Assicurazione auto, tutte le novità del decreto che recepisce la direttiva Ue
Cambiano le regole per le assicurazioni auto in Italia. Il Consiglio dei ministri ha approvato un decreto legislativo, ora all’esame del Parlamento, che recepisce la direttiva europea 2021/2118, modificando in modo significativo il quadro normativo della RC Auto. L’obiettivo è rendere il sistema più flessibile, aggiornato alle nuove esigenze di mobilità e coerente con le indicazioni dell’Unione europea, senza introdurre nuovi costi per la finanza pubblica.
Stop all’RC Auto per i veicoli inutilizzabili
Una delle principali novità riguarda il perimetro dell’obbligo assicurativo. Il decreto chiarisce che non sono soggetti all’obbligo di Rc auto i veicoli stabilmente non idonei all’uso, ossia privi di parti essenziali che ne impediscono in modo permanente la circolazione. Si tratta, in particolare, di mezzi in stato di rottame o privi di motore.
La deroga non si applica invece ai veicoli temporaneamente inutilizzabili, ad esempio perché sprovvisti di elementi facilmente reinstallabili come ruote o batterie. In questi casi, l’obbligo assicurativo rimane in vigore.

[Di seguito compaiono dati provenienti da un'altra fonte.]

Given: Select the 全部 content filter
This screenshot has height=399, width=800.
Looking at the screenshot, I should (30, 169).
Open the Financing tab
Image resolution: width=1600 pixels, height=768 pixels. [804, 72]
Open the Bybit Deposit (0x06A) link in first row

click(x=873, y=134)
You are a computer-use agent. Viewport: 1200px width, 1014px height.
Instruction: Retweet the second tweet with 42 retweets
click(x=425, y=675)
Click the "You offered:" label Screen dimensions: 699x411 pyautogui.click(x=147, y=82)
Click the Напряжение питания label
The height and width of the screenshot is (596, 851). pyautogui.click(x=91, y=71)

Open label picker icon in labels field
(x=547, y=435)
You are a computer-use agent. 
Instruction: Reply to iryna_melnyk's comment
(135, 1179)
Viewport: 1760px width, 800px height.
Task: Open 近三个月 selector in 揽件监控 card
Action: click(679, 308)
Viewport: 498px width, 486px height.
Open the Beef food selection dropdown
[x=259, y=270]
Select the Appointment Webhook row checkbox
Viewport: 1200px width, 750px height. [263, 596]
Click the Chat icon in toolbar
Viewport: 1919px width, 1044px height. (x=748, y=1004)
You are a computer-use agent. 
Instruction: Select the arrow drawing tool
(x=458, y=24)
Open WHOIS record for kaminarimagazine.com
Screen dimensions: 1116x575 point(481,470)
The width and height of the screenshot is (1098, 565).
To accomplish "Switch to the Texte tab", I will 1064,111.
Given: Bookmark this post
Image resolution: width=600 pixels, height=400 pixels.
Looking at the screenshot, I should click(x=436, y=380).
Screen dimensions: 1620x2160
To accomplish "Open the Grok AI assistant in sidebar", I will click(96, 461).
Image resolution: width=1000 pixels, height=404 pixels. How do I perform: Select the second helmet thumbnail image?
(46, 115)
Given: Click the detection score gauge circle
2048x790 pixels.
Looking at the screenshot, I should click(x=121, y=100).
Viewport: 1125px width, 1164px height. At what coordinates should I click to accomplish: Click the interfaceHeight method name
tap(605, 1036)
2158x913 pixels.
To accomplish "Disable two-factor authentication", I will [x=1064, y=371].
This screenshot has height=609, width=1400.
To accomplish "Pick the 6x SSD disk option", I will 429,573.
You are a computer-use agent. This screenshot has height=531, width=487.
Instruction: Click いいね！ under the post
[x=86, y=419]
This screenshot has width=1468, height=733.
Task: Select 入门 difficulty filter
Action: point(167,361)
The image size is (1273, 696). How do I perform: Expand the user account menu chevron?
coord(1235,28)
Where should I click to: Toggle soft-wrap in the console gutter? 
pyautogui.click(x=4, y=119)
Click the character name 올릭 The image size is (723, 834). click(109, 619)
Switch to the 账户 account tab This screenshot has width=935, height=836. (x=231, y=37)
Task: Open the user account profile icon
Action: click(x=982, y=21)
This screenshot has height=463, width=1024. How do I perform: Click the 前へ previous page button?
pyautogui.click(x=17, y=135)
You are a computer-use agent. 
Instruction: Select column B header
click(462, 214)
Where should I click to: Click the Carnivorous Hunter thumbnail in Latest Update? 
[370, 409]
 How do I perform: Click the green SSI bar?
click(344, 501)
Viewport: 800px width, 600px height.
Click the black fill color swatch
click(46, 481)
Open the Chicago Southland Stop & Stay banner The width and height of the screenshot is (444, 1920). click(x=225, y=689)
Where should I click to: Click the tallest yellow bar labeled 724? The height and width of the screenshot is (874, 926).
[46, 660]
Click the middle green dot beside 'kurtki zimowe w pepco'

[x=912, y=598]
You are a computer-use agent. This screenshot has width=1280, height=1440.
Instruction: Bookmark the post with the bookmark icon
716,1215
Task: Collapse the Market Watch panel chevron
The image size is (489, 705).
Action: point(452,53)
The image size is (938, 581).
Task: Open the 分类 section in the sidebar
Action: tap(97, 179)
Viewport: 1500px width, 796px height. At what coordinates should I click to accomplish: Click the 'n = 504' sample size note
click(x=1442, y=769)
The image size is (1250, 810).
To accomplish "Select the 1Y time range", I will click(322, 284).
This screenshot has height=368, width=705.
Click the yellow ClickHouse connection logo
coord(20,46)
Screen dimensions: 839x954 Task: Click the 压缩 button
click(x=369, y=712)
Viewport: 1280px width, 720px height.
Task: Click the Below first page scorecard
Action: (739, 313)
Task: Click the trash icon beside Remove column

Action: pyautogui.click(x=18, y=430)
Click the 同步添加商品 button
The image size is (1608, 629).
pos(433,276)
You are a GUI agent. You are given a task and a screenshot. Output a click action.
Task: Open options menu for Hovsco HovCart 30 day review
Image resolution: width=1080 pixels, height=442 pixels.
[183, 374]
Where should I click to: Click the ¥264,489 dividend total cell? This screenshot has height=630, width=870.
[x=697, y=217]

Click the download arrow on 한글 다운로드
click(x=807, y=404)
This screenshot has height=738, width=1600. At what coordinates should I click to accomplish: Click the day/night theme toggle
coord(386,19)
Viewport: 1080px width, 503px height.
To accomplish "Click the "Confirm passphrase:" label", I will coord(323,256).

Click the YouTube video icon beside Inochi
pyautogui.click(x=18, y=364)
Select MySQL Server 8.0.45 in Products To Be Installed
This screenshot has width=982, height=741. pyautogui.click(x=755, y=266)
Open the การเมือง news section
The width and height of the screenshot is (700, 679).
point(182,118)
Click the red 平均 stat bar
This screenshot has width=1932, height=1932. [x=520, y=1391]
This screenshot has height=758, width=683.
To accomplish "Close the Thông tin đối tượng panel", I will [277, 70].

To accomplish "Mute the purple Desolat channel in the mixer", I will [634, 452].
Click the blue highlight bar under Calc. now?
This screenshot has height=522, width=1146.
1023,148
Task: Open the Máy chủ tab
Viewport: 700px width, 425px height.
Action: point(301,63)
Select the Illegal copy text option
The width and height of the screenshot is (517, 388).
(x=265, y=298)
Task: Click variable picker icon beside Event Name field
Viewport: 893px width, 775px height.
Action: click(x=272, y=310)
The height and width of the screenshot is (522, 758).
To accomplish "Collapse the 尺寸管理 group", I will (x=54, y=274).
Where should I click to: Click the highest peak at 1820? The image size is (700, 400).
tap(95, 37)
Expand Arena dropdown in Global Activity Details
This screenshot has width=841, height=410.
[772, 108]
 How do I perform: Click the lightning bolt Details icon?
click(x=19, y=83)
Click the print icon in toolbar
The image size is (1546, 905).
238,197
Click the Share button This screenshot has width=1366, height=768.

Nuova assicurazione per i veicoli d’epoca
Importanti cambiamenti interessano anche i veicoli d’epoca e di interesse storico. Il decreto consente di adempiere all’obbligo assicurativo attraverso schemi alternativi alla tradizionale Rc auto. In particolare, le polizze dovranno distinguere in modo chiaro il premio relativo al rischio statico (stazionamento) da quello legato al rischio dinamico (circolazione).
Questa scelta risponde all’esigenza di garantire un congruo indennizzo anche in caso di danni causati da veicoli fermi, ad esempio esposti in musei o collezioni private. Secondo i dati della Motorizzazione civile, nel 2025 i veicoli con Certificato di Rilevanza Storica e Collezionistica sono quasi 310 mila, tra auto e moto.
Arrivano le assicurazioni infra-annuali
Il decreto apre inoltre alla possibilità di introdurre polizze obbligatorie di durata inferiore all’anno per i veicoli utilizzati in modo stagionale, come moto, camper o mezzi impiegati solo in determinati periodi. Un successivo decreto ministeriale definirà le modalità operative delle assicurazioni infra-annuali, superando l’attuale rigidità della durata minima annuale prevista dal Codice delle assicurazioni private.
Si tratta di una novità molto attesa dagli utenti, che potrà rendere i costi assicurativi più proporzionati all’effettivo utilizzo del veicolo.
Maggiore flessibilità per le gare motoristiche
Più flessibilità anche per le competizioni sportive motoristiche. Gli organizzatori potranno stipulare, in alternativa alla classica Rc auto, una polizza di responsabilità civile generale, più adatta alla specificità degli eventi sportivi e delle gare su circuito o su percorsi chiusi.
Rafforzato il ruolo dell’Ivass
Il decreto rafforza infine i poteri dell’Ivass, l’Istituto per la vigilanza sulle assicurazioni. All’autorità viene restituita la piena competenza regolamentare sulla banca dati dell’attestato di rischio, sulla qualità delle informazioni relative alla sinistrosità e sulle modalità di accesso e aggiornamento dei dati.
L’Ivass potrà inoltre stabilire la validità dell’attestato di rischio (non inferiore a 12 mesi) e disciplinare i termini del periodo di osservazione del rischio.